EXCERPT TO READ ->

= Beginning of Section =

Interviewing Daniel Qula Sarme

Our culture depends on the propagation of information from older people in our society to the next generation. Elders from Alayalagaya hold both, not only information but also experience. Their knowledge can influence the lives of all members of the community. The oldest person in Ayalagaya Ward shares his views about the past, the present and the future with Karimu.

What is your name?

  • I am Daniel Qula Sarme.

How old are you?

  • I am 96 years old. That makes me the oldest person in the community.

Do you live with your whole family?

  • I live with my youngest child and five grandchildren. I got married in 1941, but my first wife died. In 1978 I got married for the second time. I have 15 children and many grandchildren. So many, that I cannot count them anymore.

How do you intend to celebrate your 100th year birthday?

  • I am pretty sure there will be a big celebration. Of course, I will invite all my children and grandchildren. I expect to have all people of my clan as my guests as well. I will slaughter a cow, prepare rice and share a good time with all my kin.


How do you feel as the oldest person in the community?

  • I feel good and well respected. In our community, the most important thing is respect for elders. We respect each other. We even have special greetings for older people.

But how do you teach the young ones respect?

  • We teach them to fear God. They may be cursed if they do not respect older people. If that does not work, they have to learn it the hard way.

= End of Section =

ACTIVITY -> Extend the interview with Daniel Qula Sarme, starting after its final answer.

EXCERPTED DATA ->
= Beginning of Section =

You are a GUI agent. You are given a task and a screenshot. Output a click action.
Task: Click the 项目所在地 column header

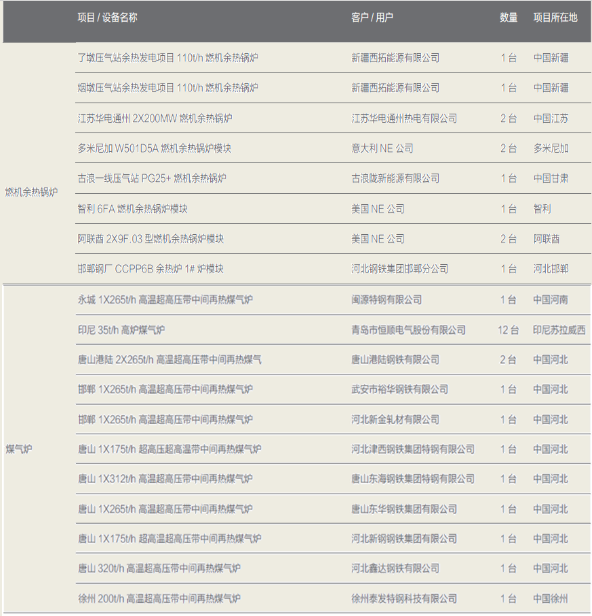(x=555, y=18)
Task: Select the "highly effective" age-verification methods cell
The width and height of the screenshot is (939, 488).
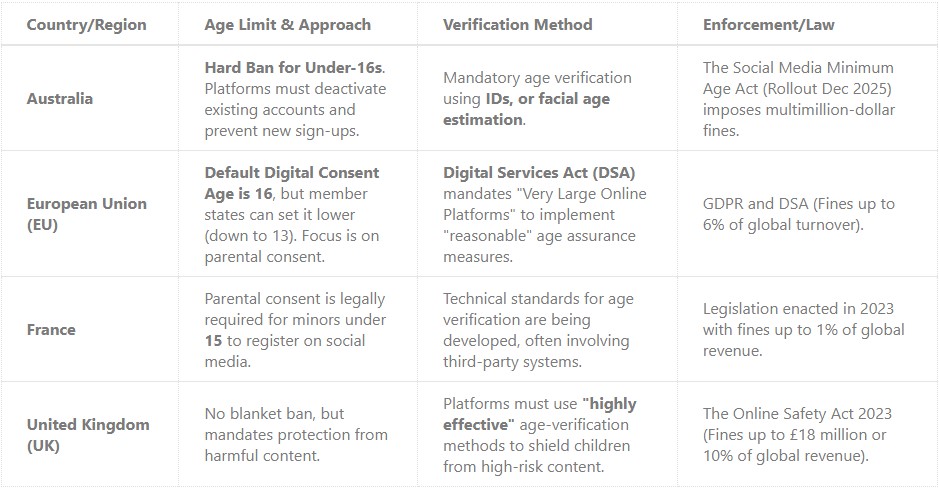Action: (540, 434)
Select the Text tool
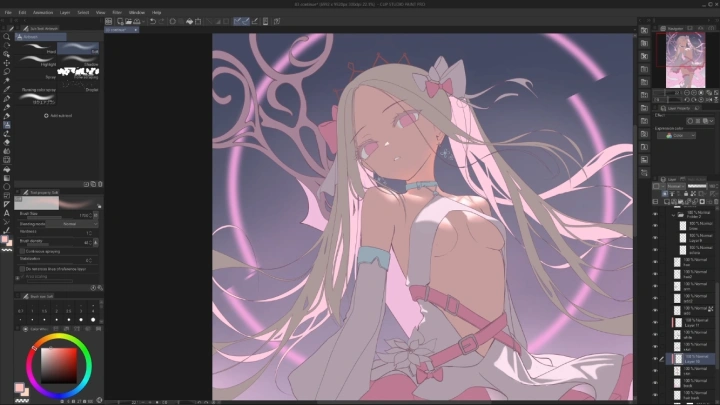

= End of Section =

RESPONSE FOR THIS EXERCISE ->
During all these years, have many things changed?

  • Not many people know the traditional dances any more. They are practiced only in some places. I am glad we have kept our traditional songs. That is good. Our language Iraqw however might disappear, as the younger people speak only Swahili. I would say tradition is disappearing. For instance, I believe many farmers nowadays are just looking for money instead of thinking about the community. This makes me sad.

And among the elderly, do you realize any changes?

  • I think we are lacking leadership. We used to meet more often to discuss important issues of the community. I am unhappy to see how it is going. That is why I am trying to convince the elderly to meet like we used to before.

What do you wish for the future?

  • I wish the Maternity Clinic built by Karimu could be upgraded to a Health Clinic. I also want our friendship with Karimu to keep on growing.